Task description
Could you repeat the part of the records below that opens with the line containing "Given: Click the large H1 text on canvas" and closes with the line containing "Looking at the screenshot, I should click(x=134, y=255).", swapping "canvas" for "screen" and keeping everything else the same? Leave the pictures out of your answer.

Material supplied

* * * * * * * * *

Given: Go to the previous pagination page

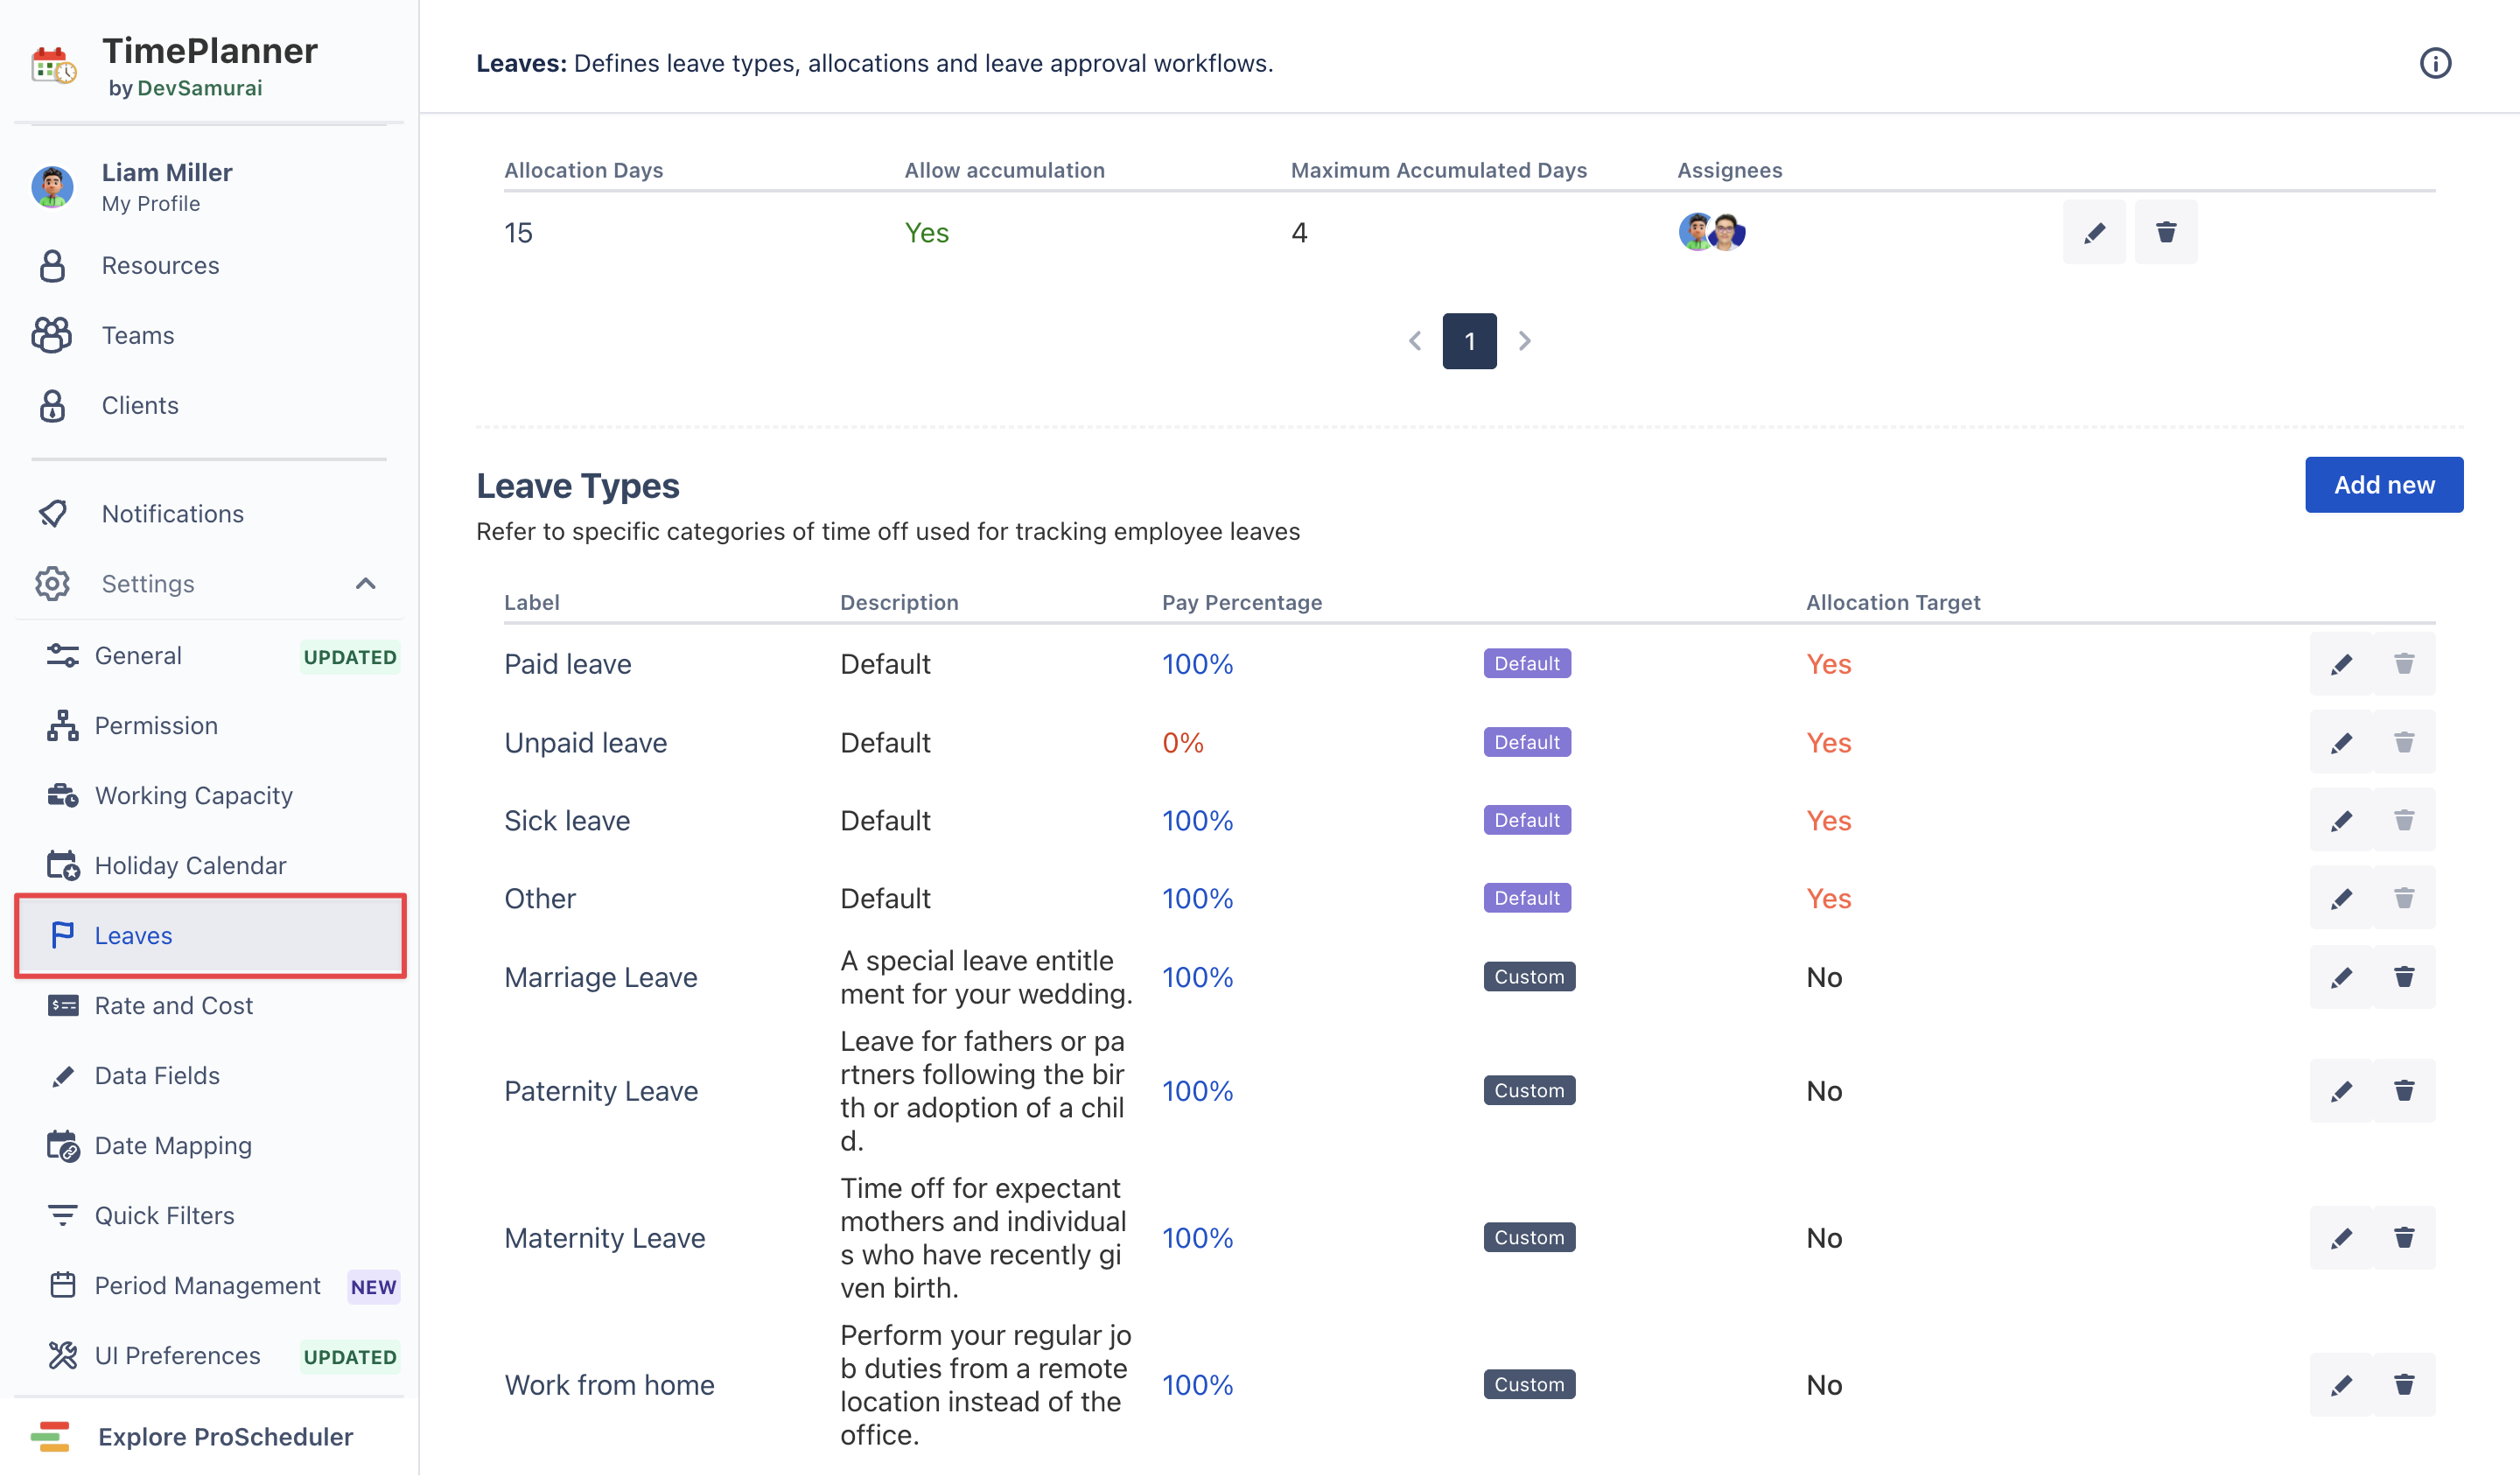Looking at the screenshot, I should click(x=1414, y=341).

* * * * * * * * *

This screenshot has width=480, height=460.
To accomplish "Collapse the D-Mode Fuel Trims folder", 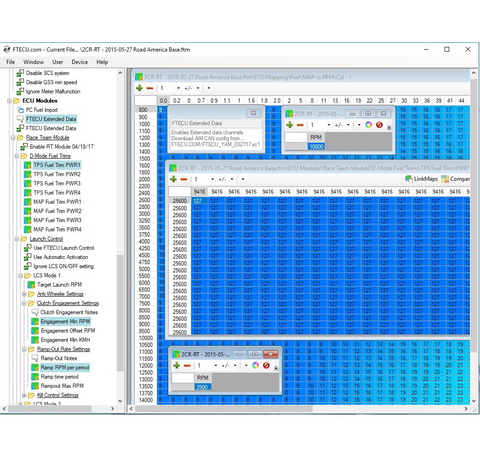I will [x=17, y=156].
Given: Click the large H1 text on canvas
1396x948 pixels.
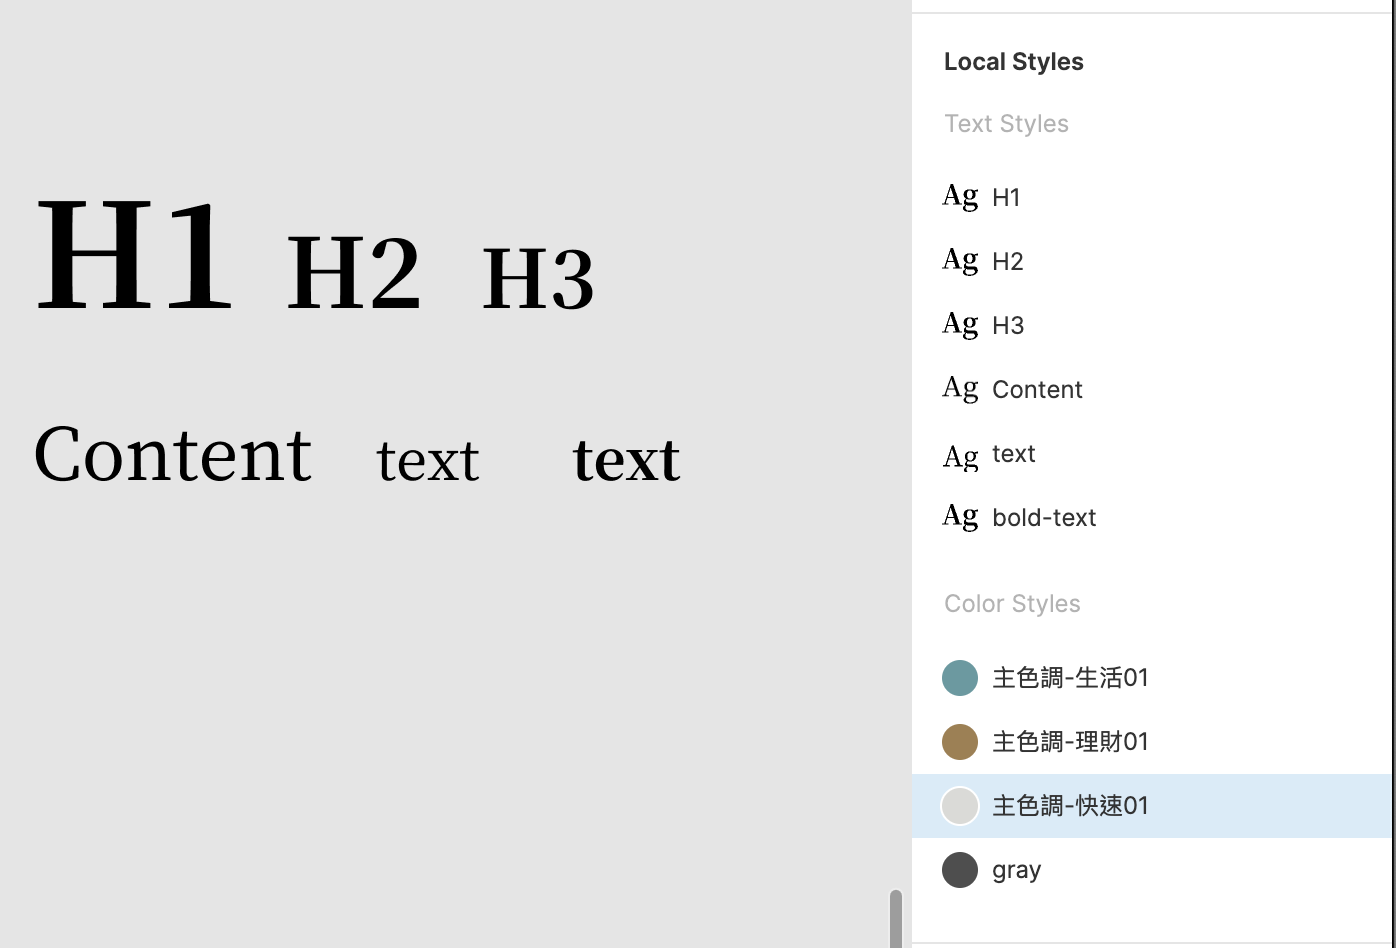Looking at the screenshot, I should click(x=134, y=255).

* * * * * * * * *

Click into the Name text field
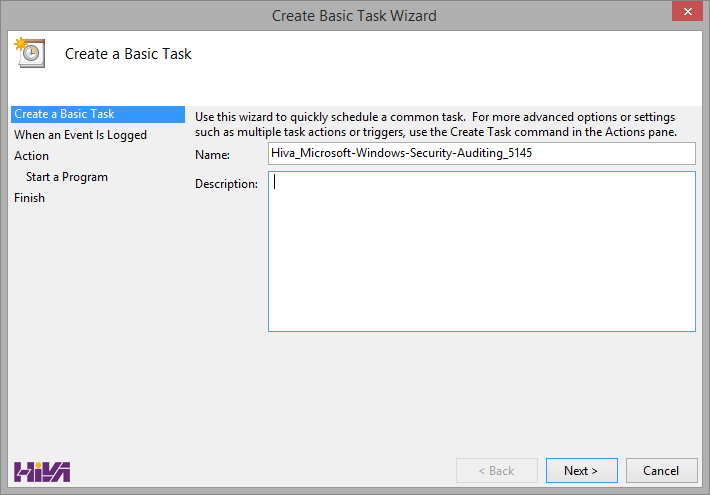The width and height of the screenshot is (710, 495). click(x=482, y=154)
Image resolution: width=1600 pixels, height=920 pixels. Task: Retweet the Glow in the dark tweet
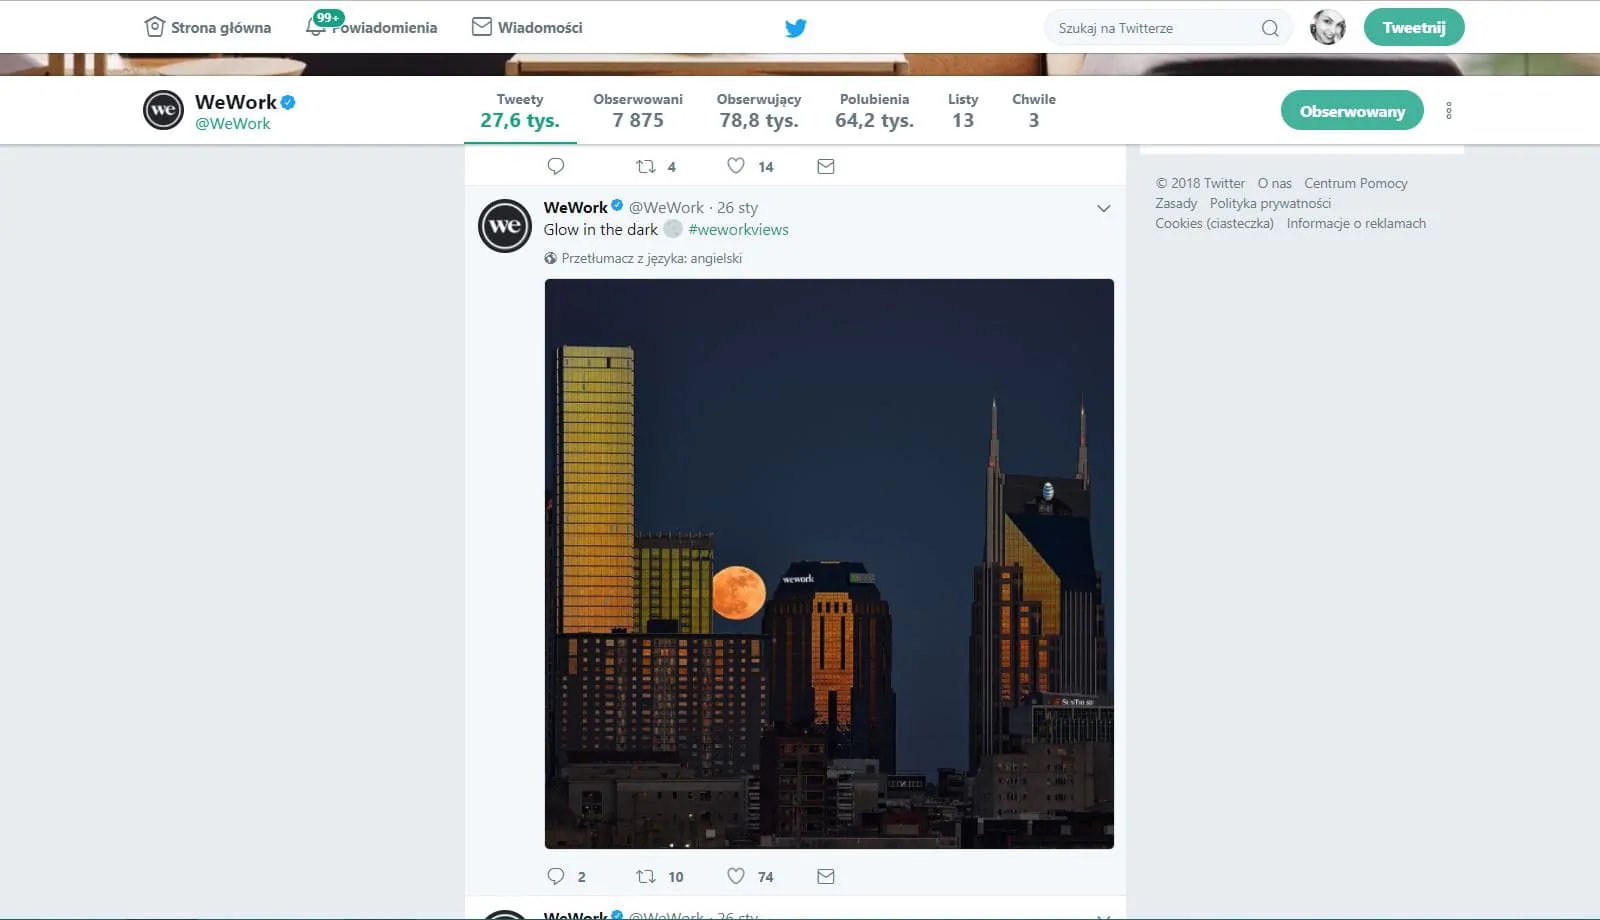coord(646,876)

* * * * * * * * *

Complete answer
Given: Click the large H1 text on screen
1396x948 pixels.
Looking at the screenshot, I should click(x=134, y=255).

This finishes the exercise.